Opinión

La tristeza secreta

La suya es una resignación madura, la de quien sufre pero tiene claro que la vida no acaba ahí

TODOS TENEMOS nuestra propia tristeza secreta": esa es la extraordinaria frase que alguien dice en un capítulo de la serie inglesa Endeavour. Una serie —precuela de otra de los 90 titulada Inspector Morse— que me ha encantado, y en la que se cuentan los primeros pasos del agente Endeavour Morse en la policía de la ciudad de Oxford. Las tramas, la parte puramente policial, no me parecen gran cosa, tienen poco suspense y no demasiado interés; en cambio, el escenario, el ambiente y los protagonistas son magníficos. Sobre todo él, Morse, un chico excelente, buena persona, inteligente, culto, honesto e idealista.

Al pobre, sin embargo, no le va muy bien. En el trabajo, su talento despierta recelos; en lo personal, está casi siempre solo y su vida sentimental apenas conoce esporádicas alegrías que ni duran mucho ni llegan a colmar sus necesidades —elevadas también, como era de esperar—. No, desde luego, no le va como se merece. Y da bastante pena. Él no se queja, sigue trabajando con seriedad, eficiencia y mucho interés, y no se queja. Lo cual hace que dé más lástima todavía, por descontado. Porque no se compadece de sí mismo ni llora por las esquinas. La suya es una resignación madura, la de quien sufre pero tiene claro que la vida no acaba ahí, y menos aún la de los demás, que bastante tienen con lo suyo sin aguantar los lamentos de otro. Da pena, pero despierta simpatía y admiración, y como mucho uno le daría un empujoncito.

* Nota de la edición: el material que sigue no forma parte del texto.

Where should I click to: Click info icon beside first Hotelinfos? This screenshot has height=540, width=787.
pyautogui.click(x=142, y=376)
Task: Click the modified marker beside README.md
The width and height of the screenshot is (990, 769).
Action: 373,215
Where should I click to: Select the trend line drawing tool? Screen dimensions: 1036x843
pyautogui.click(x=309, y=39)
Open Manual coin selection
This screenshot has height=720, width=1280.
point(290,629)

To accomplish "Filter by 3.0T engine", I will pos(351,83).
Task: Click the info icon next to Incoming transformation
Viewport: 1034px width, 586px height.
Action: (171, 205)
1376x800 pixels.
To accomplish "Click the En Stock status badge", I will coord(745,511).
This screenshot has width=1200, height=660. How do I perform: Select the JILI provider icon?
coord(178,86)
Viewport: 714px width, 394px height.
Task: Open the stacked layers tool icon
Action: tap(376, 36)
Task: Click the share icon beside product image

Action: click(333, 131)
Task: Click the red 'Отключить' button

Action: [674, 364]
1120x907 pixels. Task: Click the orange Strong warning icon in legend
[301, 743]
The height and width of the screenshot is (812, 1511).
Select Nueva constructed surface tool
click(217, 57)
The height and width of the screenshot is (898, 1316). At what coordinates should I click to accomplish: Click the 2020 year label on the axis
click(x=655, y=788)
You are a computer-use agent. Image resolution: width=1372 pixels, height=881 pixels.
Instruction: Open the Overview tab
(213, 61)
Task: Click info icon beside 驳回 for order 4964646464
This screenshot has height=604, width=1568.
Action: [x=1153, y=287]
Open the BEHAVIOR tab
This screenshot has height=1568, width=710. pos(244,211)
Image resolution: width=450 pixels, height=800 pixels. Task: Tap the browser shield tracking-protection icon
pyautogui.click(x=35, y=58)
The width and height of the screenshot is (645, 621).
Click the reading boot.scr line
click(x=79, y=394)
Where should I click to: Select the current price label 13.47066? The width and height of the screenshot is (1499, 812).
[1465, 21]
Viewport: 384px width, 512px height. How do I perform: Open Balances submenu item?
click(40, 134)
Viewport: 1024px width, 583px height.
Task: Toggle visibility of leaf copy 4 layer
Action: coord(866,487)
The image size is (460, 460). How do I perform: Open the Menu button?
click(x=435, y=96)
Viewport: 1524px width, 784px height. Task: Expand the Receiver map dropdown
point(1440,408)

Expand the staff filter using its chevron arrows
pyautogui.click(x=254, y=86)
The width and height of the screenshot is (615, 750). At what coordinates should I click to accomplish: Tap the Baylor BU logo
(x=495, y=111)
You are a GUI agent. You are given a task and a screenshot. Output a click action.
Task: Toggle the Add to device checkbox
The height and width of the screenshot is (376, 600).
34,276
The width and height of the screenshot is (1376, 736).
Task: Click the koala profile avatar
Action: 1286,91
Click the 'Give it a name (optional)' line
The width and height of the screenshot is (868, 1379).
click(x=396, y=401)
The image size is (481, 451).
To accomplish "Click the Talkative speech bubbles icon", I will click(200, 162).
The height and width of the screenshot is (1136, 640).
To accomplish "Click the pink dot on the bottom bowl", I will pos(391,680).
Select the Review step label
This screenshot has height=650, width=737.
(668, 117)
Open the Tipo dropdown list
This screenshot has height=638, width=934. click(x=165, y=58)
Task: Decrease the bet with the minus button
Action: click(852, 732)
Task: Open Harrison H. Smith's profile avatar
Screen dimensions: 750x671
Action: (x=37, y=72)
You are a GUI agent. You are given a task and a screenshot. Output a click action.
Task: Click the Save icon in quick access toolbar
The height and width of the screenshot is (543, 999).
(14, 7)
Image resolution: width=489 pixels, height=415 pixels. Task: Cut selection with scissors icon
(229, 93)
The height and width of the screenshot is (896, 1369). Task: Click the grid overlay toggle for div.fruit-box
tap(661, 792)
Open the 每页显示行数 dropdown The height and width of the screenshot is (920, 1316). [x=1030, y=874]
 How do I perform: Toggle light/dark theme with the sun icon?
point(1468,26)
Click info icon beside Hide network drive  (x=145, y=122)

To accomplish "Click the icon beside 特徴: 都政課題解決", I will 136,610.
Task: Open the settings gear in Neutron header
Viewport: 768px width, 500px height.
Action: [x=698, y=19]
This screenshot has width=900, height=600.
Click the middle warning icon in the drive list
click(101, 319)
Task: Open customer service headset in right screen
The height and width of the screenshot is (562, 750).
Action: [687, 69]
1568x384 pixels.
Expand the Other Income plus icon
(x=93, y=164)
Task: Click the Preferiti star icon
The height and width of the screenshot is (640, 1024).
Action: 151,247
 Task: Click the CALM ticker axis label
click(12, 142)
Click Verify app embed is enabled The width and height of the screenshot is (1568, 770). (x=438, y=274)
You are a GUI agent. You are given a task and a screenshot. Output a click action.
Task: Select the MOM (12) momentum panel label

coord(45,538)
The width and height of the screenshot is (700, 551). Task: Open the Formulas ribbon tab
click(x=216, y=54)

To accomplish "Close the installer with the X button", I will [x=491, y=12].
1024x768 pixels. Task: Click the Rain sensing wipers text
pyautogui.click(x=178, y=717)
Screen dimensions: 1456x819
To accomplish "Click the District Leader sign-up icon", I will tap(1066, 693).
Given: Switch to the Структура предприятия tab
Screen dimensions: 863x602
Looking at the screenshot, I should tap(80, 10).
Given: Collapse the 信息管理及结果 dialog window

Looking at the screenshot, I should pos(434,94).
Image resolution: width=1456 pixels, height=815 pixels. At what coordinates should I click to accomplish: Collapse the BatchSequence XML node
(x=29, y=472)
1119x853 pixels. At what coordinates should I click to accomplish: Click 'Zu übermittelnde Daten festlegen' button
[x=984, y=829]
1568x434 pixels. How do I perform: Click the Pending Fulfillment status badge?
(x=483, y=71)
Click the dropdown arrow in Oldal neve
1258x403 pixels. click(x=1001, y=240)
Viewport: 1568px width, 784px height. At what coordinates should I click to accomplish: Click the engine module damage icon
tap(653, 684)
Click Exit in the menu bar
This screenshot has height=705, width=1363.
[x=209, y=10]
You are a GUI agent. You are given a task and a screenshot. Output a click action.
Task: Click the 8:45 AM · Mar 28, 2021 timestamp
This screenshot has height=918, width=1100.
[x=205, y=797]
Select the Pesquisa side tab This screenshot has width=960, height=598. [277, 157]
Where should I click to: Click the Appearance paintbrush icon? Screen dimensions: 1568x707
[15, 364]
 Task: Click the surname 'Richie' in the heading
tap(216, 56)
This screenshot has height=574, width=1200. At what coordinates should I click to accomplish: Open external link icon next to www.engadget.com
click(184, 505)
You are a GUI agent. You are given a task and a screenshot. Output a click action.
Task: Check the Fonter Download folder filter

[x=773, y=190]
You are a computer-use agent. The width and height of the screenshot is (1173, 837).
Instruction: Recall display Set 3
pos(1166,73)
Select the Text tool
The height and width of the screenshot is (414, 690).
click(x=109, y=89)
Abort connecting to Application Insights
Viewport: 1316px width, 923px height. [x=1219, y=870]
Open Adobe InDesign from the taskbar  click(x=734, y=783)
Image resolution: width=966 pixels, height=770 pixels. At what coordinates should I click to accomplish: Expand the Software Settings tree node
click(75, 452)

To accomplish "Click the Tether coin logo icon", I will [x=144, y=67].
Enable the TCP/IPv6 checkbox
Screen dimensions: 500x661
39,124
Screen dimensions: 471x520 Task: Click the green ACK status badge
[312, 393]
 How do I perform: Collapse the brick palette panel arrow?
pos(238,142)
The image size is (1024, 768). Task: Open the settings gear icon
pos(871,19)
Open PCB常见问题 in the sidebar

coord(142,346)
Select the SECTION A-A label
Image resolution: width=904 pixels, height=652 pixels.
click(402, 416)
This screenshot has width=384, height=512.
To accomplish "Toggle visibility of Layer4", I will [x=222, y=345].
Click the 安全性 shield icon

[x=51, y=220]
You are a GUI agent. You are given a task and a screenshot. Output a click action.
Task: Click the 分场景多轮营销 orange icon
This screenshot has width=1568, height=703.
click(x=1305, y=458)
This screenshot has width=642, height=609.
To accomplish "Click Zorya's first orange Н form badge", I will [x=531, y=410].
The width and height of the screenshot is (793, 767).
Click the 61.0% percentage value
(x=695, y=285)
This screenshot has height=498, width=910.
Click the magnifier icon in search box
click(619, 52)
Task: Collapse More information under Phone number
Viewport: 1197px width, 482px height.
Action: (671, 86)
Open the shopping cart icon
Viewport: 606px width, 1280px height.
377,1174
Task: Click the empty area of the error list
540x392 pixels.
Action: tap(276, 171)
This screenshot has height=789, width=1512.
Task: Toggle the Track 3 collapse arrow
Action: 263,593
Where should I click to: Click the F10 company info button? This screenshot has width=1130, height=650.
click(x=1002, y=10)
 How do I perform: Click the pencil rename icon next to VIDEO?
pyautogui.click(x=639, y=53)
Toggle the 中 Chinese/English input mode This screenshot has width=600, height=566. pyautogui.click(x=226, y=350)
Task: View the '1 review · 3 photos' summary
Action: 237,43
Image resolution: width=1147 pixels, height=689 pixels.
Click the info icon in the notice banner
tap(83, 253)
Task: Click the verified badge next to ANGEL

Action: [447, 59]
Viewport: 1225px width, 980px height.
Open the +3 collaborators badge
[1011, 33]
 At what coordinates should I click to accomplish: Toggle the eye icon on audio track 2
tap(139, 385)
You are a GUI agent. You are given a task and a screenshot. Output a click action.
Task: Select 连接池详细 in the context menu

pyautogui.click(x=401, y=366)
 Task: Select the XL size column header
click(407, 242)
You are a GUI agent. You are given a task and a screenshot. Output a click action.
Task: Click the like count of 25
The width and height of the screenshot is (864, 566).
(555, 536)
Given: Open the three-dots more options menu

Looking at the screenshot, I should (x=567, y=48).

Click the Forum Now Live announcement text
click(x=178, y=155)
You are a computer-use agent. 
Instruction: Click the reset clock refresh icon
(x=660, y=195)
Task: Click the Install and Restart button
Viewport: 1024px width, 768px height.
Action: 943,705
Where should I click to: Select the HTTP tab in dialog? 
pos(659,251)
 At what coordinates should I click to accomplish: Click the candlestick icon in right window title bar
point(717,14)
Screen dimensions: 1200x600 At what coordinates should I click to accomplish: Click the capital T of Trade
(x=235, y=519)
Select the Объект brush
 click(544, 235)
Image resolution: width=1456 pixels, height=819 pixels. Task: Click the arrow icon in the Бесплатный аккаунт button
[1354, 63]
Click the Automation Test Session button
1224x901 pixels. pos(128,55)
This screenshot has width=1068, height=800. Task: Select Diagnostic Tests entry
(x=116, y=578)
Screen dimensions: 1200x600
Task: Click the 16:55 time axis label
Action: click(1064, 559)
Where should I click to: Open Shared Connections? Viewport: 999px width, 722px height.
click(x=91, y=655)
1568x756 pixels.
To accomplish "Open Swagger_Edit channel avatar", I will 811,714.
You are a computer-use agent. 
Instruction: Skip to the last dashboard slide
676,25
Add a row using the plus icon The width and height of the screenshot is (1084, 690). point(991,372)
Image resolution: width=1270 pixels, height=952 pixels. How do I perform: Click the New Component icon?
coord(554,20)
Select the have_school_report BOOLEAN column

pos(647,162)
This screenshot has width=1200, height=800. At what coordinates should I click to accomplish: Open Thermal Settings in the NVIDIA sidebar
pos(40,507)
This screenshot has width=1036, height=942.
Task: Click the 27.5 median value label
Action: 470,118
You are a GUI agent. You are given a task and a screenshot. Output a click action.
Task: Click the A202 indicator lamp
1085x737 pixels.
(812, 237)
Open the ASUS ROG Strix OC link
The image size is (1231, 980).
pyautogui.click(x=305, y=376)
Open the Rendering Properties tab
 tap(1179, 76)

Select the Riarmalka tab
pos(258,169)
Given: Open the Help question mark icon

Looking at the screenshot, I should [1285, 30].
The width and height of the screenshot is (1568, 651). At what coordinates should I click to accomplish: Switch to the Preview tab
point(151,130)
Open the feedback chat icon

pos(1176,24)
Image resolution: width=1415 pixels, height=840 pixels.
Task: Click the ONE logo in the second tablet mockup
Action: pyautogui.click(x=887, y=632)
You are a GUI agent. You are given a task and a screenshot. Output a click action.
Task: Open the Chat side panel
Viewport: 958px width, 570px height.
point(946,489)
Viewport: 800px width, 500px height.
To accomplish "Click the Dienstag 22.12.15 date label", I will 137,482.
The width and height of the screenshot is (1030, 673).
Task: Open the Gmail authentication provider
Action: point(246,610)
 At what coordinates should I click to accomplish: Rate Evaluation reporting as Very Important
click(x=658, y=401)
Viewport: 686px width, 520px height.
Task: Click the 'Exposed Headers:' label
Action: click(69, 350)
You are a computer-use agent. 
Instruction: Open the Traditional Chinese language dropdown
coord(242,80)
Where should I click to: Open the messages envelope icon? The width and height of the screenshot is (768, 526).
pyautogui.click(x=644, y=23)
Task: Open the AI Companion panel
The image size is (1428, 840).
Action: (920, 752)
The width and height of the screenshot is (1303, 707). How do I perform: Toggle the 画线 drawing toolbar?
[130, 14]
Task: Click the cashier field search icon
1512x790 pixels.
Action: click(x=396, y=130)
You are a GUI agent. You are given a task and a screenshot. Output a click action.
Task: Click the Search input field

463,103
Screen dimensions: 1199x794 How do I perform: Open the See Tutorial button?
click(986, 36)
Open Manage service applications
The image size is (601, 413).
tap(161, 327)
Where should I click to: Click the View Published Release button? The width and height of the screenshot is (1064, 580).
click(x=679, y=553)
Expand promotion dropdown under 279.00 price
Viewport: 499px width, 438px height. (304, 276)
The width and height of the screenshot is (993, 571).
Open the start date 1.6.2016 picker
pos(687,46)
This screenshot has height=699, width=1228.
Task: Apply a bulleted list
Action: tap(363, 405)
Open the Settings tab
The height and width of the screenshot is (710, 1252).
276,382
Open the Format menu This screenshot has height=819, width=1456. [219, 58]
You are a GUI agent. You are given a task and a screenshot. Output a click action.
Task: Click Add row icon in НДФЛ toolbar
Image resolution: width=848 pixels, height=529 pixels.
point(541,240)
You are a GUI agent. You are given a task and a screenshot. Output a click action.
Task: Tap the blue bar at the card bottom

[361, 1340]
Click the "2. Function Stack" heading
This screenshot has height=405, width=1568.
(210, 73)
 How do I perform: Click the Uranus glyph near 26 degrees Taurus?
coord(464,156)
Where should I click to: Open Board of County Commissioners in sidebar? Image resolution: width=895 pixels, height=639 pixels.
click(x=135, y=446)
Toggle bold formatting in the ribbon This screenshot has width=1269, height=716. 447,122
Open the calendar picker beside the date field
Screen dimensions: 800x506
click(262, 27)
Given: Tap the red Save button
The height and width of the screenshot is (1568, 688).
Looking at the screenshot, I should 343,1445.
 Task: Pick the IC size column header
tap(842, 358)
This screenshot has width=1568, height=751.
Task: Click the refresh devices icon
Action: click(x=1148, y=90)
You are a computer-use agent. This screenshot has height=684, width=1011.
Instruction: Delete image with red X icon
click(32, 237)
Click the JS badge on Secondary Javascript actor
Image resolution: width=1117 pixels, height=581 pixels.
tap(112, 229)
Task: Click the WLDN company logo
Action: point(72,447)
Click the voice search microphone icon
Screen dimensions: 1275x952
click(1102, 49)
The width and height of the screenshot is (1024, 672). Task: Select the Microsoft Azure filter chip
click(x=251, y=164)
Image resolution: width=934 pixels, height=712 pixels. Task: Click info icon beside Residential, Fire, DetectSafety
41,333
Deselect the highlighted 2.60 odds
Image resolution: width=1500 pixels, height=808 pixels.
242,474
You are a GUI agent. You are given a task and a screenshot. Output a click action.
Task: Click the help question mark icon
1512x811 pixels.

En cambio, la protagonista de la pesadísima película francesa El porvenir, Isabelle Huppert, es una buena y entregada profesora de filosofía, casada con un colega y madre de dos buenos chicos, culta, reflexiva, reconocida en su ambiente, dueña de una casa sin alardes pero repleta de libros y acogedora, y protagonista de una vida intelectual llena de conversaciones intelectuales con gente intelectual. Y sin embargo resulta patética. Incluso antes de saber que su esposo la engaña y va a dejarla por otra.

Patética porque le falta lo esencial, le falta el centro en el que todo se apoya y, con toda su inteligencia, parece no saberlo. Porque actúa como si todo fuese bien, al contrario que Morse, que tiene claro que no. Por eso es cuando se desmorona, cuando se resquebraja su armazón racional y sale el dolor, al que no hay teoría filosófica que sirva de consuelo, el único momento en que parece vivir. Solamente cuando se derrumba y llora con la cabeza apoyada en la ventana del autobús da la sensación de estar al fin viva. Cuando no le da la espalda a su propia tristeza secreta.